Since TensorRT supports INT8 mode, a custom dataset config can be given to calibrate the model. Following is an example for MMDetection:

```python
# calibration_dataset.py

# dataset settings, same format as the codebase in OpenMMLab
dataset_type = 'CalibrationDataset'
data_root = 'calibration/dataset/root'
img_norm_cfg = dict(
    mean=[123.675, 116.28, 103.53], std=[58.395, 57.12, 57.375], to_rgb=True)
test_pipeline = [
    dict(type='LoadImageFromFile'),
    dict(
        type='MultiScaleFlipAug',
        img_scale=(1333, 800),
        flip=False,
        transforms=[
            dict(type='Resize', keep_ratio=True),
            dict(type='RandomFlip'),
            dict(type='Normalize', **img_norm_cfg),
            dict(type='Pad', size_divisor=32),
            dict(type='ImageToTensor', keys=['img']),
            dict(type='Collect', keys=['img']),
        ])
]
data = dict(
    samples_per_gpu=2,
    workers_per_gpu=2,
    val=dict(
        type=dataset_type,
        ann_file=data_root + 'val_annotations.json',
        pipeline=test_pipeline),
    test=dict(
        type=dataset_type,
        ann_file=data_root + 'test_annotations.json',
        pipeline=test_pipeline))
evaluation = dict(interval=1, metric='bbox')
```

Convert your model with this calibration dataset:

```python
python tools/deploy.py \
    ...
    --calib-dataset-cfg calibration_dataset.py
```

If the calibration dataset is not given, the data will be calibrated with the dataset in model config.

## FAQs

- Error `Cannot found TensorRT headers` or `Cannot found TensorRT libs`

  Try cmake with flag `-DTENSORRT_DIR`:

  ```bash
  cmake -DBUILD_TENSORRT_OPS=ON -DTENSORRT_DIR=${TENSORRT_DIR} ..
  make -j$(nproc)
  ```

  Please make sure there are libs and headers in `${TENSORRT_DIR}`.
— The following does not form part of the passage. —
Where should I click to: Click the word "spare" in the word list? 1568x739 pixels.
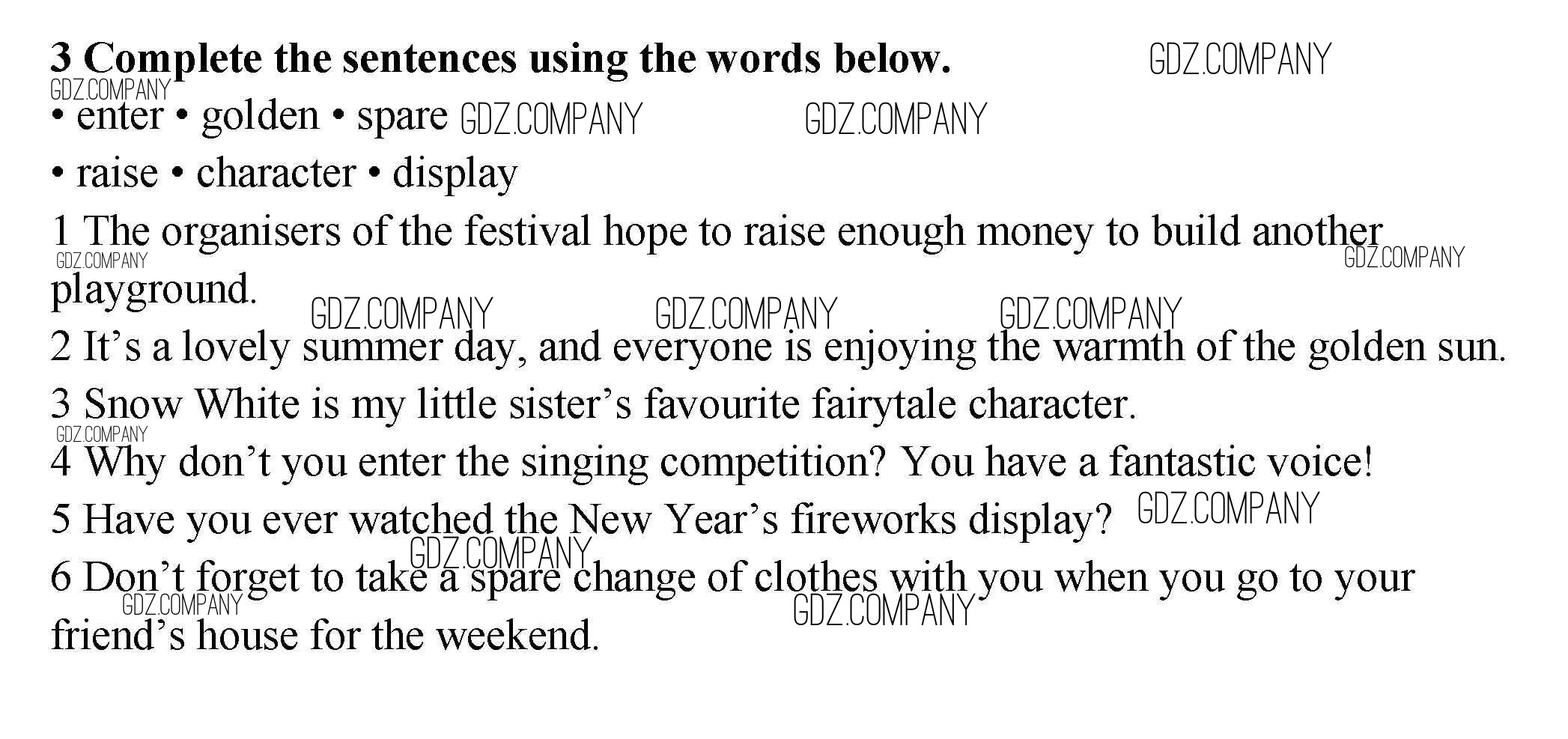[401, 116]
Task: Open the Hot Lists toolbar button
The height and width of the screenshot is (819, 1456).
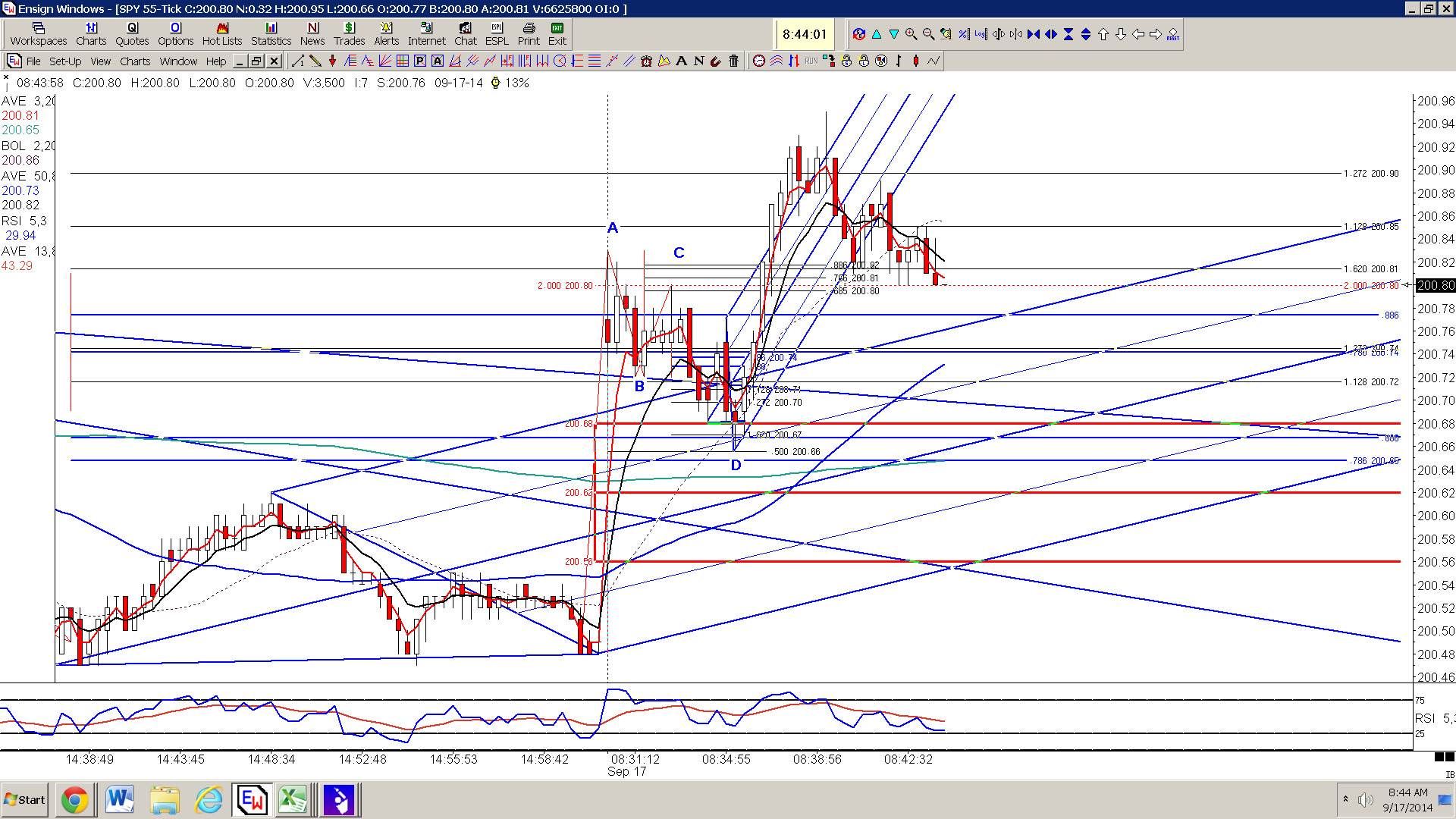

- Error `error: parameter check failed at: engine.cpp::setBindingDimensions::1046, condition: profileMinDims.d[i] <= dimensions.d[i]`

  There is an input shape limit in deployment config:

  ```python
  backend_config = dict(
      # other configs
      model_inputs=[
          dict(
              input_shapes=dict(
                  input=dict(
                      min_shape=[1, 3, 320, 320],
                      opt_shape=[1, 3, 800, 1344],
                      max_shape=[1, 3, 1344, 1344])))
      ])
      # other configs
  ```

  The shape of the tensor `input` must be limited between `input_shapes["input"]["min_shape"]` and `input_shapes["input"]["max_shape"]`.

- Error `error: [TensorRT] INTERNAL ERROR: Assertion failed: cublasStatus == CUBLAS_STATUS_SUCCESS`

  TRT 7.2.1 switches to use cuBLASLt (previously it was cuBLAS). cuBLASLt is the default choice for SM version >= 7.0. However, you may need CUDA-10.2 Patch 1 (Released Aug 26, 2020) to resolve some cuBLASLt issues. Another option is to use the new TacticSource API and disable cuBLASLt tactics if you don't want to upgrade.

  Read [this](https://forums.developer.nvidia.com/t/matrixmultiply-failed-on-tensorrt-7-2-1/158187/4) for detail.

- Install mmdeploy on Jetson

  We provide a tutorial to get start on Jetsons [here](../01-how-to-build/jetsons.md).